Olivia Chow tops Mayor Rob Ford in poll

A new poll shows federal NDP MP Olivia Chow would beat out current Toronto Mayor Rob Ford in the 2014 municipal election.

Chow, a former Toronto councillor, hasn’t ruled out a run for Toronto’s top job and according to a Forum Research Inc. poll, she’s the favourite among voters.

“[But] it tends not to happen, that Ford would face just one candidate,” Forum Research president Lorne Bozinoff told CityNews Channel.

“You can have a number of candidates running but what counts is who’s in at the end. If there are three or four candidates, it’s to the mayor’s advantage.”

The poll found that Chow would beat out Ford in all but one sample scenario.

If the two went head to head, Chow would capture 57 per cent of the vote, and Ford would get 36 per cent.

And if Chow and Ford went up against former provincial Tory leader John Tory, Chow would likely win, with 44 per cent of the vote.

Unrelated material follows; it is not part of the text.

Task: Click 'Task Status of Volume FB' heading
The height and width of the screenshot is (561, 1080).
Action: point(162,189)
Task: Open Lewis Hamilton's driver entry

However, if the centre-left vote was split – with candidates Adam Vaughan and Karen Stintz in the running – Ford would beat the three.

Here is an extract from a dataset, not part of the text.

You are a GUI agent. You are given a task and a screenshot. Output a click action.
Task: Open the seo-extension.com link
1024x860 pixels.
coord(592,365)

Vaughan and Stintz, who are city councillors, have not said if they are considering a run for mayor, but Stintz’s recent transit talk at the Toronto Region Board of Trade was seen as an early stump speech.

Chow, who is the NDP’s transportation critic, has been heavily involved in Toronto politics in recent months, campaigning for increased cycling safety and infrastructure funding.

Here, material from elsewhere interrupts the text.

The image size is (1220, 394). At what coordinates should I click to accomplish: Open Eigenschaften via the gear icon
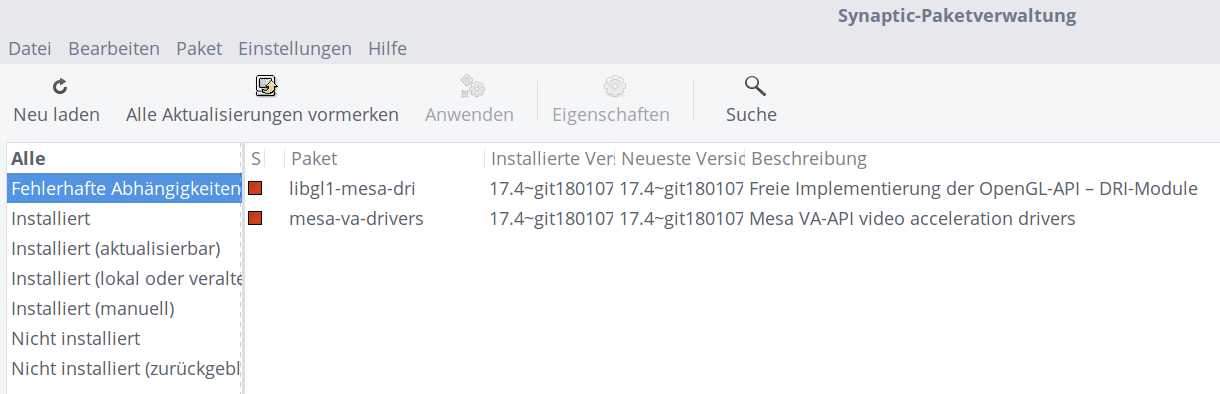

Chow’s late husband Jack Layton was a Toronto city councillor before he joined the federal NDP to be the leader of the official Opposition. He died in August 2011. Chow’s stepson Mike Layton now sits on Toronto city’s council.

The next municipal election will be held in October 2014.

The survey, which was conducted Friday and polled 974 people, is accurate to within plus or minus three, 19 times out of 20.